**Instructions for the task**.
Please return each entry that follows exactly as written, and keep the pictures out.

(Saved entries)
>>>

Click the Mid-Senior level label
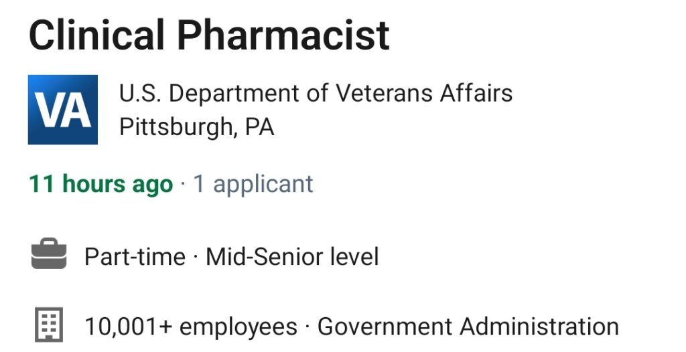This screenshot has height=352, width=686. click(x=292, y=256)
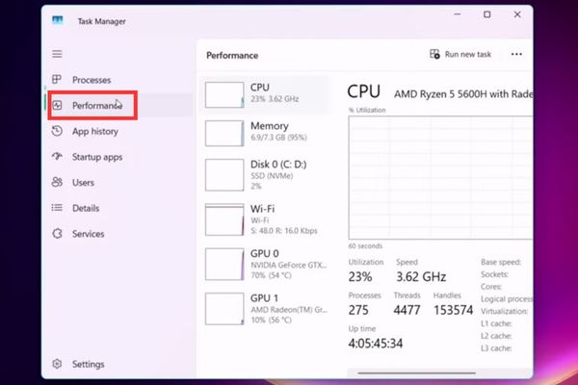Select the App history icon

(58, 132)
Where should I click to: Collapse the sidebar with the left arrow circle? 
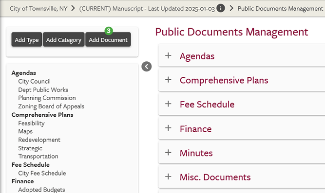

<<<

**Solution for this task**.
Click the Mid-Senior level label
This screenshot has height=352, width=686. click(x=292, y=256)
Select the App history icon

(58, 132)
Where should I click to: Collapse the sidebar with the left arrow circle? 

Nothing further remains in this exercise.